第39話。『正義の味方』。
ヒビヤはコノハが自分の運命を変えた瞬間、自分のやるべきことを理解した。
コノハによって、確かに自分の精神の終わりは――ヒビヤ自身の自覚していなかった1つの死は回避された。
しかし、運命は全て変わった訳ではない。
取り残されてしまった、ヒビヤにとっては誰よりも大切な彼女のことを、彼は助け出さないといけない。
そうして、気付けば彼は闇を目の前にしていて、その闇を打ち破り、ヒヨリの手を引いていた『影』を殴り飛ばし、そしてヒヨリに手を差し伸ばしていたのだった。
ヒビヤにはその裏にある理屈の流れ等、理解出来ていなかったし、はっきり言ってどうでも良かった。
――そう。大事なのは今、ヒビヤの手をヒヨリが握っているということ。そして確かに彼女が隣に存在するというその事実だけだ。
ヒヨリが『暗闇』から解放されたことでいよいよ運命は何か決定的な変化を見せたらしかった。
ヒビヤとヒヨリは元の町中の、2人がもう飽きるほどに見慣れたいつもの公園に立っていた。
そして、十数歩分離れた位置に『あの目』が何よりも暗い色彩に塗られたその身体を晒し、赤い目を怒らせていた。
「結局何が起こっているの?」
「俺にも詳しいことはわからない。とにかく、白い髪の男の人が助けてくれたんだ。
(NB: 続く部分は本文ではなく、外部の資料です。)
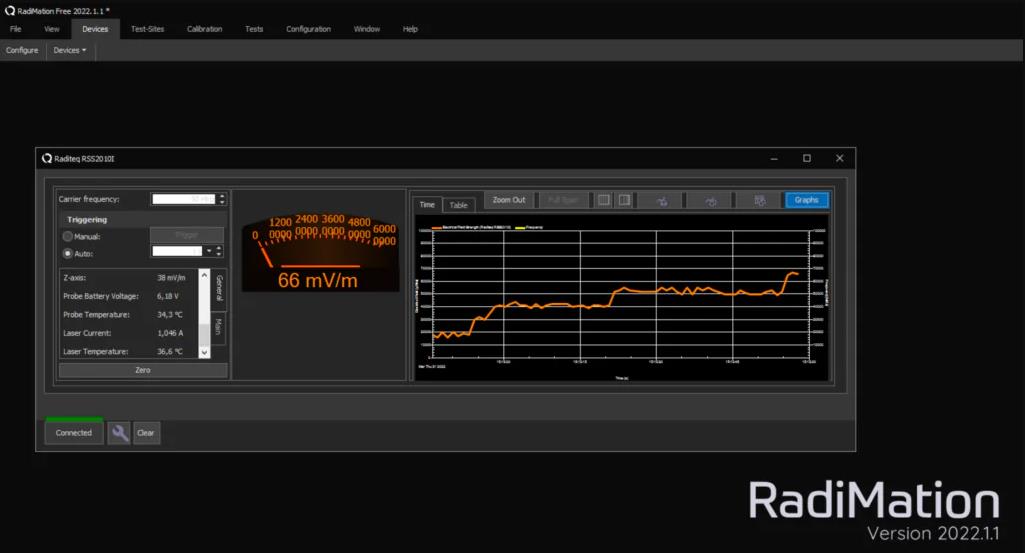The height and width of the screenshot is (553, 1025).
Task: Open the Devices dropdown in the toolbar
Action: (70, 50)

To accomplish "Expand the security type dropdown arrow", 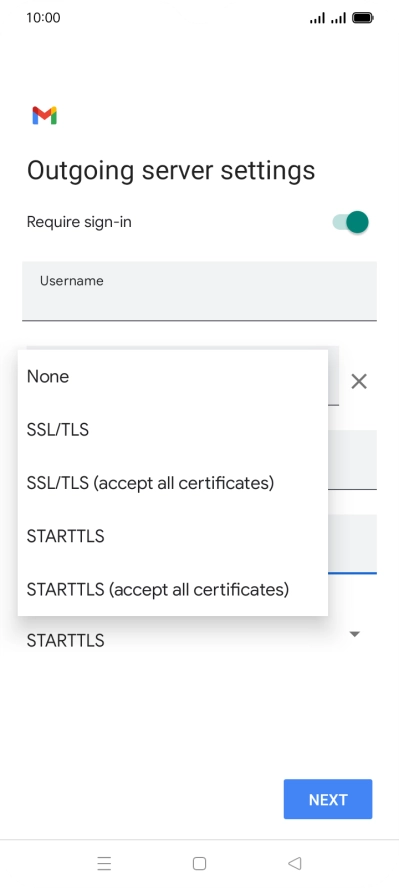I will (355, 634).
それから、必死にヒヨリのことも助けなくちゃと足掻いた。
そうしたらここにいる」
「お前らは俺を不愉快にさせる才能を持っているらしいな」
「ふざけないで!」
とヒヨリが反射的に叫ぶと、
「唯々諾々と俺の言うことに従うお前はまだ可愛げあった」
と『あの目』は応え、彼女は嫌悪感にその身を震わせた。
「一時的に状況を打破しても、何故無駄だと分からない?」
そうは言ってはいるが、『あの目』も生じたイレギュラーに不快感を煽られ、少しばかりでも焦っているのは事実のようだった。
「まあいい……」
『あの目』は飽きたように、手首を軽く持ち上げ、何かを投げるような動作をした。
ヒビヤとヒヨリの真上に鋭く尖った鉄柱が出現し、それが彼らを串刺しにしようと一直線に降りてくる。
そして。
――そして、それは彼らの左方1、2メートルの地点に突き刺さった。
「何っ?!」
「やれやれ、どこに目を付けているのかな?」
小馬鹿にしたような声がどこからか聞こえてきて、気が付けば、その鉄柱に手を付く、黒字にフードの縁部分に丸い模様のあるパーカーを着た、茶髪の青年が存在した。
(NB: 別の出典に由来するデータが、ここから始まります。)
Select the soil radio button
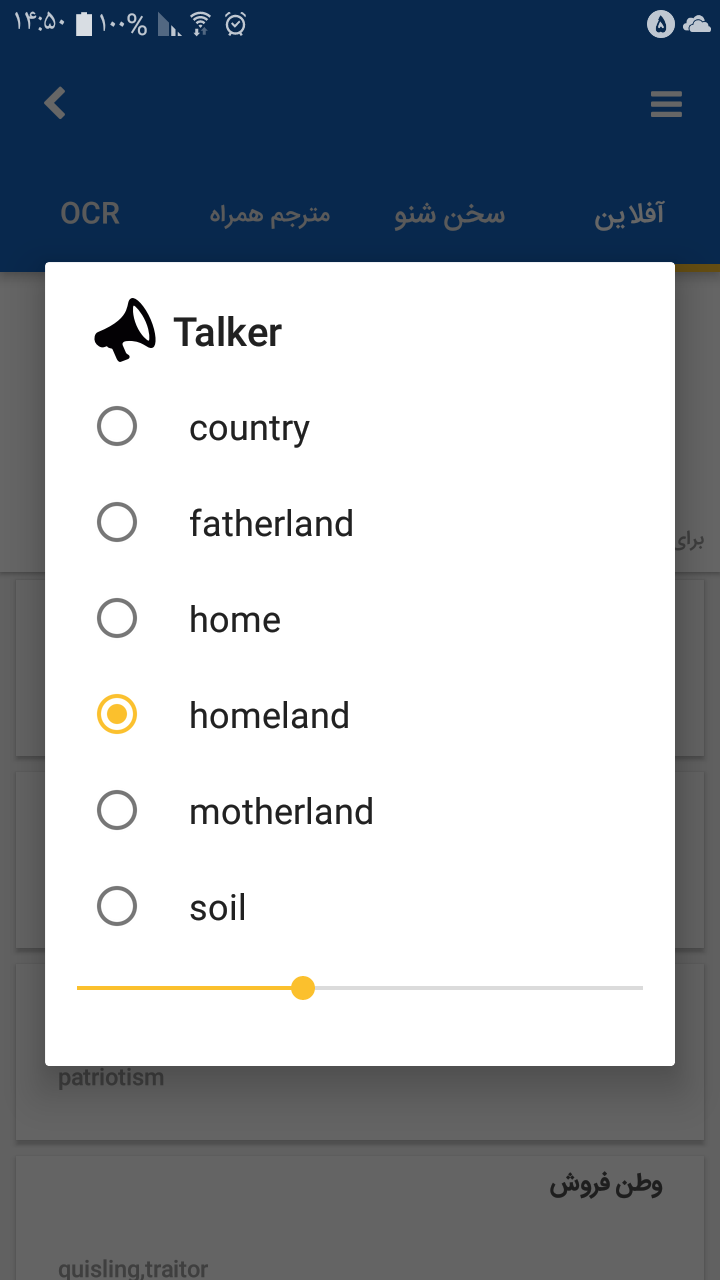 coord(117,906)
カノが『トリックアート』により、『あの目』から見たヒビヤとヒヨリの位置をずらしたのだ。
『あの目』はすぐさま正体不明のその猫目の茶髪を黙らせようとしたが、『可能性』を『創造』する為の彼の手は振り上げられたままで静止した。
「あなたのことが可哀想とは私にも想えません」
今度はいつの間にか、ヒビヤヒヨリの右の方に2人立っていた。
珍しく毅然とした調子で告げるのは白いふわふわとした髪を持った小柄な少女――マリーだ。
その肩には、長身の緑のパーカーを着た青年、ジャンが手を置いている。『アシスト』の1つの側面、『網』(ネット)は能力の効果を弱める代わりに拡散させる。
今回はマリーの『石化』が拡散され、例え目が合わない状態でも、相手がマリーの姿を視界に捉えていれば、動きを鈍らせる程度の効果を獲得させていた。
そして、その程度の隙でも彼女には充分過ぎた。
豹のように身を低く疾駆するのは、緑の緑長髪をグレーのパーカーに収めたキドだ。
彼女は溜めのように『あの目』に到達する直前で更に体勢を低くすると、渾身の勢いでバネを利用した跳躍気味の飛び膝蹴りを『あの目』に見舞う。
顎に直撃したそれは『あの目』の脳味噌を揺らし、そのままブランコの柵までぶっ飛ばし叩きつけた。
「まあ、まずは先手必勝って奴だ」
「あ、あなたたちは誰なんですか?」
「そうだな……。
なかなかこういうことを真顔で言うのは恥ずかしいんだが――まあ、『正義の味方』のようなものだよ」
クールなニヤリとした笑いを浮かべながら、キドは冗談みたいに言った。